[Records Boundary: Start]

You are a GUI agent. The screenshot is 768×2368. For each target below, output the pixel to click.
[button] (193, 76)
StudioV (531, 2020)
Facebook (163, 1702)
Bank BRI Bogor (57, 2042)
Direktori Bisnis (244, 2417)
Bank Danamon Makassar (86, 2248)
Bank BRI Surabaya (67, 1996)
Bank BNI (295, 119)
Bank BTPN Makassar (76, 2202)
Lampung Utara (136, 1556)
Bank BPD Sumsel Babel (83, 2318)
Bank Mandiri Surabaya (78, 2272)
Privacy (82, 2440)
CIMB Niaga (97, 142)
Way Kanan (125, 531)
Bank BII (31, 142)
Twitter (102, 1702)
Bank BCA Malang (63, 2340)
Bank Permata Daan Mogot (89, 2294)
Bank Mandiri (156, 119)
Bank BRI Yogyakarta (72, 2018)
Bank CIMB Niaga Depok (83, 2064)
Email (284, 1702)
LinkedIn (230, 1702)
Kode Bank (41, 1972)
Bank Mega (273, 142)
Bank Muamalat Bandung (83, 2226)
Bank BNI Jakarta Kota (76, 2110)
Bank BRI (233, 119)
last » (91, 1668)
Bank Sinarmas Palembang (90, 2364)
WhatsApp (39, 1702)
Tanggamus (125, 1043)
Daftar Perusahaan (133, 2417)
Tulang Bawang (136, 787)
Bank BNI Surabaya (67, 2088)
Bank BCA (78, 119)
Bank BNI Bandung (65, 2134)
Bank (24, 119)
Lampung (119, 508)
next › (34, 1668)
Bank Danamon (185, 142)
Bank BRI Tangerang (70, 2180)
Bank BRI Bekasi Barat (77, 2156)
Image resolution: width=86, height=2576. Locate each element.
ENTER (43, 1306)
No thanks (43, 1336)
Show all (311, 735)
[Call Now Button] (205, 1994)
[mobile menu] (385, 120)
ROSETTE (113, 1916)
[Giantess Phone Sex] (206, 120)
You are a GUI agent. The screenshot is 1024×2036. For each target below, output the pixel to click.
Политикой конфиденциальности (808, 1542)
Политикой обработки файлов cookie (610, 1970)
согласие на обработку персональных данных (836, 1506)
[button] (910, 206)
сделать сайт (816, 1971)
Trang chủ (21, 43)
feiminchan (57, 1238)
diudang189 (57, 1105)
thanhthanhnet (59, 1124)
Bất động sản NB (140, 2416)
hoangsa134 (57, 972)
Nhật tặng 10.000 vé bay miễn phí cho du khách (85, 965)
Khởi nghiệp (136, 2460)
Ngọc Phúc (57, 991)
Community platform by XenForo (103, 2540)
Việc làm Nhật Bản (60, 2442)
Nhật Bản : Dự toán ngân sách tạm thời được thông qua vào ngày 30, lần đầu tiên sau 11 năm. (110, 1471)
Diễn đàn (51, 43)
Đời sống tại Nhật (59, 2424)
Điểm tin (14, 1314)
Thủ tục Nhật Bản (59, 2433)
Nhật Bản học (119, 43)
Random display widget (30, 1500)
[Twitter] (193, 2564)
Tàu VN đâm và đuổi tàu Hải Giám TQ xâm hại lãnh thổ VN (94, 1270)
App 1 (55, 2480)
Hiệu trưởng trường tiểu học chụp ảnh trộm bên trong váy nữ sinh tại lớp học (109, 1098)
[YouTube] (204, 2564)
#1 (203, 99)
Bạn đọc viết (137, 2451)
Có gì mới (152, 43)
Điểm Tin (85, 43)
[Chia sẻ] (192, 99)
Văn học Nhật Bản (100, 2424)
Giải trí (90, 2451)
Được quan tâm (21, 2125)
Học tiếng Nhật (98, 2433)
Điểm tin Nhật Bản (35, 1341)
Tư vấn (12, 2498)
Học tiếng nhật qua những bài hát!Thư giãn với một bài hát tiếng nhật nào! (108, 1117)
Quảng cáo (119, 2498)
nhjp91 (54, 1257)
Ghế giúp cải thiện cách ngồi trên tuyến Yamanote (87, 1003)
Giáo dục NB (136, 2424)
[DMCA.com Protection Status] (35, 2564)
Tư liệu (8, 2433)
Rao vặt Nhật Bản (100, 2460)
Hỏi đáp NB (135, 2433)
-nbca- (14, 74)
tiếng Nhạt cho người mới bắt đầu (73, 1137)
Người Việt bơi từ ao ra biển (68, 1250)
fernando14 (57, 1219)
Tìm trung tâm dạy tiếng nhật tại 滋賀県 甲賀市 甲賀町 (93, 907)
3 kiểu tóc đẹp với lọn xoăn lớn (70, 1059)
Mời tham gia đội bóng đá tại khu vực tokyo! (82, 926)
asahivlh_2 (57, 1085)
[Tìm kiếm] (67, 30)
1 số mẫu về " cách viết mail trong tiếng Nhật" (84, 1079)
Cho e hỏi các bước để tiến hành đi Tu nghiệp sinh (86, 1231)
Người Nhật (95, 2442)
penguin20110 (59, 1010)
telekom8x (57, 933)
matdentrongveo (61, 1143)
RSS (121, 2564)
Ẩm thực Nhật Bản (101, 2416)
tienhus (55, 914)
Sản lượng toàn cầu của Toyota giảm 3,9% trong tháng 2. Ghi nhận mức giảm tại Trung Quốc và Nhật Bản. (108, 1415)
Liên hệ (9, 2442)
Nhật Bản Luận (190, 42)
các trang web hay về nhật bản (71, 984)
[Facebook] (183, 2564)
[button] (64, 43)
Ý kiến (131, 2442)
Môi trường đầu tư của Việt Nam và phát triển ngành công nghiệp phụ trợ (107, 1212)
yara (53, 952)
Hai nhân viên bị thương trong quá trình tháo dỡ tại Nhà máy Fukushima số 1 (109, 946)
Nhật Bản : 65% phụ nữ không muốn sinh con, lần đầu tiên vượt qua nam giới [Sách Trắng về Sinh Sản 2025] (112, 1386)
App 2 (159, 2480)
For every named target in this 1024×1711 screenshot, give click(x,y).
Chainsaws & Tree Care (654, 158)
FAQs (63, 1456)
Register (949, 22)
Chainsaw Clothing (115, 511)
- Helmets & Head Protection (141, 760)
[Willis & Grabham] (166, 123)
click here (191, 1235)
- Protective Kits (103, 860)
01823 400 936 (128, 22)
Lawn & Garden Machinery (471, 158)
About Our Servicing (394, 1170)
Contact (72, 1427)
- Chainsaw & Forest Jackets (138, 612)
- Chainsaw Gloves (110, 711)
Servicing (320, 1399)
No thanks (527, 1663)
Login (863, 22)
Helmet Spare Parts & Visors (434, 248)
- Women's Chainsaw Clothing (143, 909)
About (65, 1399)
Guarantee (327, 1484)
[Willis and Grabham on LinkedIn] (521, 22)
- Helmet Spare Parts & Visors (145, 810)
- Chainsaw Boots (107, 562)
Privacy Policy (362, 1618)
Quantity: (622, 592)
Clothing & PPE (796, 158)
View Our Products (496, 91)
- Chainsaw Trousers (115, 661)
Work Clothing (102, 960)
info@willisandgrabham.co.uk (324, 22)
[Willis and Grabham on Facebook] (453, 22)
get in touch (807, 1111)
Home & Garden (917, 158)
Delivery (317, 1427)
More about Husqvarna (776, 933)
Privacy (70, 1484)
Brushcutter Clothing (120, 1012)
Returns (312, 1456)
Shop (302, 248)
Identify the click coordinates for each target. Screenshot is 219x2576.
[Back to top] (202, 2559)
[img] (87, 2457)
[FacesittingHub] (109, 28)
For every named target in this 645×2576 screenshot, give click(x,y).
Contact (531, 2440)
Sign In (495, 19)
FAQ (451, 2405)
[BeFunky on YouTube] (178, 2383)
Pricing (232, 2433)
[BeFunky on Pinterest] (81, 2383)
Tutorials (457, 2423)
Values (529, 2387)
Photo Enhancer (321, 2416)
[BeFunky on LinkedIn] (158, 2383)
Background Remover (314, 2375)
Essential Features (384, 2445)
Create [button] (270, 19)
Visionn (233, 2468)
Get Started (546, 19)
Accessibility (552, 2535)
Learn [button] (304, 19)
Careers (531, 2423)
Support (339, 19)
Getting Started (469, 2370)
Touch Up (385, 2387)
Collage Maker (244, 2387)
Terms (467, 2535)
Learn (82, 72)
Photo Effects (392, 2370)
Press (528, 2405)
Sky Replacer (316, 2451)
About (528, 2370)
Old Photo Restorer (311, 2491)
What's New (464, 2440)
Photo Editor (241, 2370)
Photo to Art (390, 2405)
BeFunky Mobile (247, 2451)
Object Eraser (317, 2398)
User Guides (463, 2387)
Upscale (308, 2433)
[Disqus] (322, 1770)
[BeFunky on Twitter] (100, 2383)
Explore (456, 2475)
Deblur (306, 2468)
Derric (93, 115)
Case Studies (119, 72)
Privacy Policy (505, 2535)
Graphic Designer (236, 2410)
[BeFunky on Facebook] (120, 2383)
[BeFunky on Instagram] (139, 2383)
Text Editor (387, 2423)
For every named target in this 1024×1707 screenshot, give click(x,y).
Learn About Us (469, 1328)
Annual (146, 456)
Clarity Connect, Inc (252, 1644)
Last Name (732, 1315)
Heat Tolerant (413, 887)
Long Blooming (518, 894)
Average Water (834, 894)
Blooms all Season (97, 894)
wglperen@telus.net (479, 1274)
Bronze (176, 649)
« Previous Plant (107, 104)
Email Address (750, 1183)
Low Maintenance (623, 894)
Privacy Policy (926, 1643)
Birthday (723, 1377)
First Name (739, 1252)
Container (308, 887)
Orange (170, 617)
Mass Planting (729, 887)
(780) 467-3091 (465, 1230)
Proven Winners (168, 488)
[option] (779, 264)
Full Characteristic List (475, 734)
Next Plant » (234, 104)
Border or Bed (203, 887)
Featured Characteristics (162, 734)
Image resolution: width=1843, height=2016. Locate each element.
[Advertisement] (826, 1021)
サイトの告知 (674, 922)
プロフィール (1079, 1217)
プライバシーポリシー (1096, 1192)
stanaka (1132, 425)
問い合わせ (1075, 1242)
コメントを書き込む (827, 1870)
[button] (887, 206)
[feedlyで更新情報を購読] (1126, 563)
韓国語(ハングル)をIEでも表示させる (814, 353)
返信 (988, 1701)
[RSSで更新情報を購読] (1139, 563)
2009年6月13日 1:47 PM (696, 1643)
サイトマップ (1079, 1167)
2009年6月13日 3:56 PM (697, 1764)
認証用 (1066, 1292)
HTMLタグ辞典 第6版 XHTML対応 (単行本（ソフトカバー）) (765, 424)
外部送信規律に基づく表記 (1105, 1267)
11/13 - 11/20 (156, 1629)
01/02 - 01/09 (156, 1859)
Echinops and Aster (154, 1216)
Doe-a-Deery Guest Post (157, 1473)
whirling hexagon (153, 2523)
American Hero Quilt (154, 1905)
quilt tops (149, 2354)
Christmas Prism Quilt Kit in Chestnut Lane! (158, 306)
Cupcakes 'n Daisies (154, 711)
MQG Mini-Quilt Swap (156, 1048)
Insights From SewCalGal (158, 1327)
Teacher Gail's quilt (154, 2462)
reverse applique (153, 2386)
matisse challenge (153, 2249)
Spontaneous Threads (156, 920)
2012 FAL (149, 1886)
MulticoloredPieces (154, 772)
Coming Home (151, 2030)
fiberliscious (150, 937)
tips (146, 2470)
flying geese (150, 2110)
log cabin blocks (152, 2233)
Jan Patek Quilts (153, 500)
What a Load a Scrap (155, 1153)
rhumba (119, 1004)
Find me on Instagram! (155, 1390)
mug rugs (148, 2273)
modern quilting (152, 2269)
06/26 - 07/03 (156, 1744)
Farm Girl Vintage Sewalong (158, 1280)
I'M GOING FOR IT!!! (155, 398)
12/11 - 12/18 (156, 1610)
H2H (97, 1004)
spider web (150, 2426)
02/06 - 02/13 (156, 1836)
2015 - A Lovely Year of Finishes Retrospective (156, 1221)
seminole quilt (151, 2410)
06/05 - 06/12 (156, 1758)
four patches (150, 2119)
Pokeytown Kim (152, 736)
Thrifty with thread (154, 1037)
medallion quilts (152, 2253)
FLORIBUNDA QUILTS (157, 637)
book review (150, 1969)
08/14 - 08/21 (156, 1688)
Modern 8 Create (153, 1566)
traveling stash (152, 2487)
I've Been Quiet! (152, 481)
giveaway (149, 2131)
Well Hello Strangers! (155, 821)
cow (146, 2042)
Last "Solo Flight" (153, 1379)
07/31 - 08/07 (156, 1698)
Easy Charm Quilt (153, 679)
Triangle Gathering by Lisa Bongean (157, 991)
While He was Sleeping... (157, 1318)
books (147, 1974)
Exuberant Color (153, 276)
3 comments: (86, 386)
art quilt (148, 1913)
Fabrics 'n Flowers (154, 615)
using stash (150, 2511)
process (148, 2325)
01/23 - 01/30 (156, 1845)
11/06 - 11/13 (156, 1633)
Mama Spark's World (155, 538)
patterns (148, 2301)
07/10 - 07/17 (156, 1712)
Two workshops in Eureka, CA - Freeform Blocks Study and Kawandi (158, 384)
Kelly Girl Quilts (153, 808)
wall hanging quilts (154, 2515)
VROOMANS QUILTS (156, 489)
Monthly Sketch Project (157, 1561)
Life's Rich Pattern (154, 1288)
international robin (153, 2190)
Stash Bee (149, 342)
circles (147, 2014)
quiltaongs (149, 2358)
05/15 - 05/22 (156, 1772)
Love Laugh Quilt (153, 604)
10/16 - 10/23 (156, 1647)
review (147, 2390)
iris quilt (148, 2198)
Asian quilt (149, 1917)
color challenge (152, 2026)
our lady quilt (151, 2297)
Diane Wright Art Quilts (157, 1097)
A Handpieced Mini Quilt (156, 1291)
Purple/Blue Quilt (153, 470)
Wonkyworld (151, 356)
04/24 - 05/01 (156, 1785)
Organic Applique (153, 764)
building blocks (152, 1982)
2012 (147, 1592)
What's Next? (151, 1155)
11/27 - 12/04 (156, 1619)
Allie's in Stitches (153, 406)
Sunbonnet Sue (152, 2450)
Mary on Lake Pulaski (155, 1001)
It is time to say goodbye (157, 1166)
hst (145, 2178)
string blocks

[Records Boundary: End]

Set down precisely the lines above between the line holding "Accessibility (552, 2535)" and the line holding "[Disqus] (322, 1770)", inclusive, and nothing beyond them.

Accessibility (552, 2535)
Learn [button] (304, 19)
Careers (531, 2423)
Support (339, 19)
Getting Started (469, 2370)
Touch Up (385, 2387)
Collage Maker (244, 2387)
Terms (467, 2535)
Learn (82, 72)
Photo Effects (392, 2370)
Press (528, 2405)
Sky Replacer (316, 2451)
About (528, 2370)
Old Photo Restorer (311, 2491)
What's New (464, 2440)
Photo Editor (241, 2370)
Photo to Art (390, 2405)
BeFunky Mobile (247, 2451)
Object Eraser (317, 2398)
User Guides (463, 2387)
Upscale (308, 2433)
[Disqus] (322, 1770)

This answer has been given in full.